I write deeply happy books, novels that I hope can make you smile, or soothe a stressed or broken heart, because in my other life, I’m a midwife. The happiness I weave into my books comes from knowledge of the good and the sad that’s at the heart of every midwife’s job. We are the guardians of the joyful and the broken-hearted.
In novels, the first thing often focused on after a birth is the cry of the new baby. In real life, sometimes the birth is more intense than the parents ever dreamed.
For me, working as a rural midwife is a joy. I could have been there for the birth of this mother herself, or even when both parents of this new baby were born. Some women fly in the door, push out their baby and go home four hours later. Other mothers stay while they and their babies perfect their breastfeeding or have a well-deserved rest—like the mothers in A Month to Marry a Midwife.
For all the many, many times that I meet a woman’s eyes with the memory of a happy birth between us — there are the other times too.
I’m the one who leaves the room so that a mother and father can spend a moment, or an hour, or a day and night, with a child who is leaving them far too soon. We share a bond that has nothing to do with her education, or her home life, or her job; what’s between us is deeper and sadder.
A child who will never dance up to me in the grocery store and be introduced: ‘Look, Molly. This lady helped me give birth to you.’
Some Mollys and Jacksons and Chrises dance off to other places. But they are loved, fiercely, for the time they are on this earth. And I’m privileged to be there for that time as well.
The best scenario is when you see a woman in antenatal clinic and parenting classes, be there to support her through labour, help settle mother and baby into their room afterwards, watch baby’s first bath, and maybe a day or two later you can wave goodbye on discharge. There’s a lot of job satisfaction in that.

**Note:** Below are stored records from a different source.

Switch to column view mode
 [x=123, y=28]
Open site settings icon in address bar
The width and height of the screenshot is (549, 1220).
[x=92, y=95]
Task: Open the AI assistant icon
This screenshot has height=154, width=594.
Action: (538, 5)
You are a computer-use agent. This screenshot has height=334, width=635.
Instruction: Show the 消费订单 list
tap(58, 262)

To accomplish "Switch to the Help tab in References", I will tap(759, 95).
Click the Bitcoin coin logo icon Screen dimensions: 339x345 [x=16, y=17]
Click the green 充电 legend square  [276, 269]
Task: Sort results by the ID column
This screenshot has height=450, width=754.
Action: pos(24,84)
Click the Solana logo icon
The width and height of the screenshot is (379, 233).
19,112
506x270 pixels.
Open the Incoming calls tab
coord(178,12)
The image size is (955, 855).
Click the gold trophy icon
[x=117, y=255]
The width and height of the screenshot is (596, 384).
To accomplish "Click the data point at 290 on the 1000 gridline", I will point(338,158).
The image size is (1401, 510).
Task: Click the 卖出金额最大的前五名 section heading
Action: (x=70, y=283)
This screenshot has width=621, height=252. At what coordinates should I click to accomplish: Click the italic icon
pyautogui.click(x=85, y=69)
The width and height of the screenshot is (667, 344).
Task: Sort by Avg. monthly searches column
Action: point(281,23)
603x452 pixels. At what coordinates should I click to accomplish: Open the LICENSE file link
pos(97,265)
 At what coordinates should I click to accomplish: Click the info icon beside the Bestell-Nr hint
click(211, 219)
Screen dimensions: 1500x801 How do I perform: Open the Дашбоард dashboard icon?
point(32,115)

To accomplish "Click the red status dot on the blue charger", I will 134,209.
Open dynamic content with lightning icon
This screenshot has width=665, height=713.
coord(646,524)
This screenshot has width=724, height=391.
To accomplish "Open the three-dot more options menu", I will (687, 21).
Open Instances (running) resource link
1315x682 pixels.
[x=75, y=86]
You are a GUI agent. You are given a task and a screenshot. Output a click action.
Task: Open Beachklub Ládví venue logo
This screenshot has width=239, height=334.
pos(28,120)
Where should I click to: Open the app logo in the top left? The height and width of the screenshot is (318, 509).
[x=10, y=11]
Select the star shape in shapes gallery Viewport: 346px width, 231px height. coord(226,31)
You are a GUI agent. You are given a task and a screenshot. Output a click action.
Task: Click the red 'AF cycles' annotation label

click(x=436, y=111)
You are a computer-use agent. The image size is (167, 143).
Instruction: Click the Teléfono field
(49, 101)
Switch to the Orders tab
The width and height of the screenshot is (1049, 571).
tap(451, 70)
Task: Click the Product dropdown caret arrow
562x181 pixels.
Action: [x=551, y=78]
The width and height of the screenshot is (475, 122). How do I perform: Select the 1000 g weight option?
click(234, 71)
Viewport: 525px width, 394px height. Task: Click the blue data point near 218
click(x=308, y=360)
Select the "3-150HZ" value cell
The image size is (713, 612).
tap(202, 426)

You may have guessed I love being a midwife. I love watching women become mothers and I often meet children whose first moments I’ve witnessed, perhaps even helped them with that first breath if they were having a hard time, or worried over them when they became sick.
It’s a huge privilege to stand at the bedside of a labouring woman, to help her in a moment that she’ll remember for the rest of her life. I’m the one who catches those wizened little creatures, with their screwed-up faces and blue fingers, their squalling voices and thrashing limbs. Or the sleek and sleepy baby that comes into the world serene.
Sharing the emotion of my work in fiction allows me to share the magic of midwifery with my readers. I truly hope you enjoy my stories as much as I love writing them. Happy National Midwives to all the wonderful UK midwives.